(15 Jan 2026)
RESTRICTION SUMMARY:
ASSOCIATED PRESS
Paris - 14 January 2026
1. Visitors lining up outside Louvre
2. SOUNDBITE (English) Allison Moore, Canadian tourist: ++SOUNDBITE STARTS ON PREVIOUS SHOT AND IS OVERLAID BY SHOT3++
"We didn't cause the robberies or, you know, some of the issues that have happened, but we're the ones that are going to pay the consequences. So, that's kind of how I look at it, but you know what do you do? You're coming here...It's the same thing if it was in Canada, you know,, we don't discriminate over pricing like that."
3. Various of visitors queuing outside Louvre ++PARTIALLY SPLIT SCREEN WITH SOUNDBITE SHOT4++
4. SOUNDBITE (English) Darla Daniela Quiroz, Canadian tourist:
"In general for tourists I think things should be a little bit cheaper (for tourists) than local people because we have to travel to come all the way here, so it'd be equal in price or a little bit cheaper."
5. Visitors queuing outside Louvre
6. SOUNDBITE (French) Laurent Vallet, visitor from Burgundy, France: ++SOUNDBITE STARTS ON PREVIOUS SHOT AND IS OVERLAID BY SHOT7++
"Culture should be open to everyone, yes at the same price, there's no reason not to. When we go abroad, we don't pay more just because we're foreigners. Of course, France has plenty of finances."
7. Various of Louvre
STORYLINE:
The Louvre museum on Wednesday started raising admission for most non-European visitors by 45% as it tries to shore up finances after repeated strikes, chronic overcrowding — and a brazen French Crown Jewels heist that shook the institution.
The museum said the price hike, from 22 euros ($26) to 32 euros ($37), is part of a national “differentiated pricing” policy announced early last year that's coming into force across major cultural sites, including the Versailles Palace, the Paris Opera and the Sainte-Chapelle.
French worker unions have denounced the Louvre ticketing change, saying it undermines the universal mission of the world’s most visited museum — home to the “Venus de Milo” and the “Winged Victory of Samothrace."
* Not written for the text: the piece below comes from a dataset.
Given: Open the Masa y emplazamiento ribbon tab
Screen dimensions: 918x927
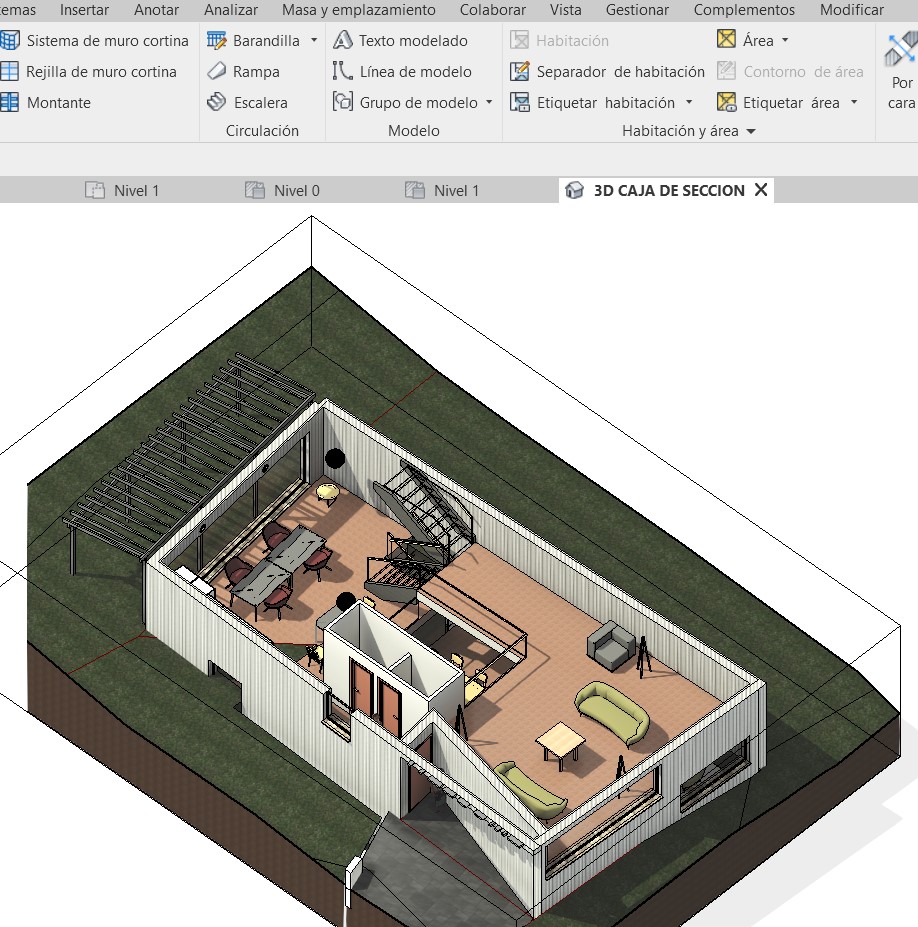Looking at the screenshot, I should coord(358,10).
Workers walked out again Monday in the latest strike over pay and working conditions, thrusting the Louvre’s internal strain back into public view.
The change affects visitors from most non-EU countries, including the United States, which typically accounts for the lion’s share of the Louvre’s foreign tourists.
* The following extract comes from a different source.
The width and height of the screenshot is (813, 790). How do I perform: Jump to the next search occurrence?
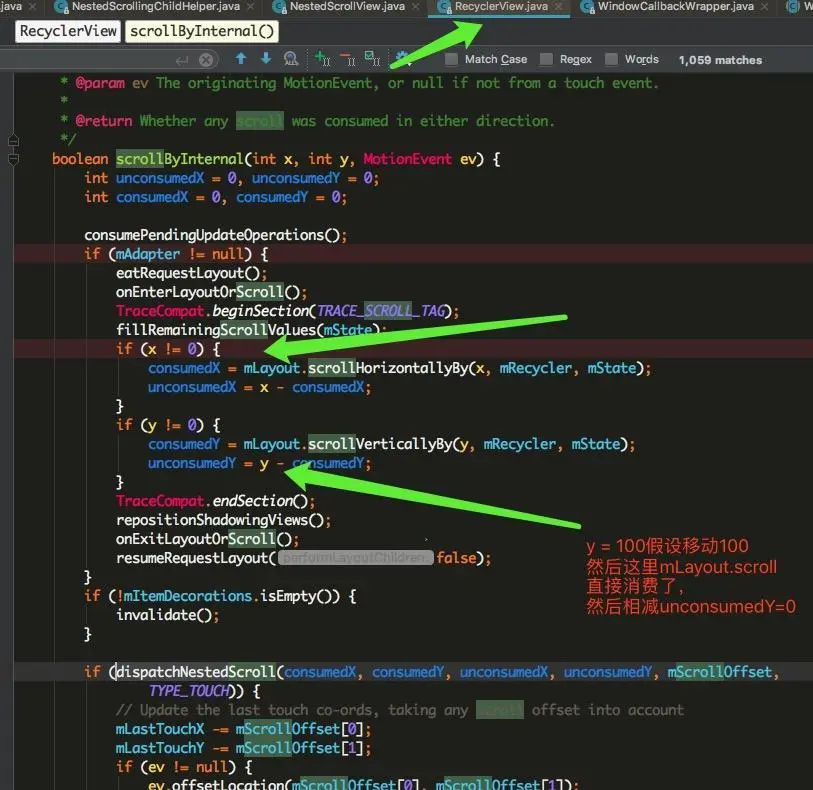264,59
"We didn't cause the robberies or, you know, some of the issues that have happened, but we're the ones that are going to pay the consequences," said Allison Moore, a Canadian tourist from Newfoundland visiting the museum with her mother.
"If it was in Canada, you know, we don't discriminate over pricing like that," she added.
Another Canadian tourist, Darla Daniela Quiroz from Vancouver, said she felt the price hike should be the other way around with locals paying more than visitors.
"We have to travel to come all the way here, so it'd be equal in price or a little bit cheaper," she said.
For Burgundy resident Laurent Vallet, culture should be open to everyone at the same price.
"When we go abroad, we don't pay more just because we're foreigners," he said.
Under the new structure, visitors who are neither citizens nor residents of the EU — nor Iceland, Liechtenstein or Norway — will pay the higher rate, the Louvre said.
The 32-euro price applies to individual visitors outside Europe; guided groups will pay 28 euros, with tours capped at 20 people “to maintain the quality of the visit,” the museum said.
Some categories remain eligible for free admission, including visitors under 18.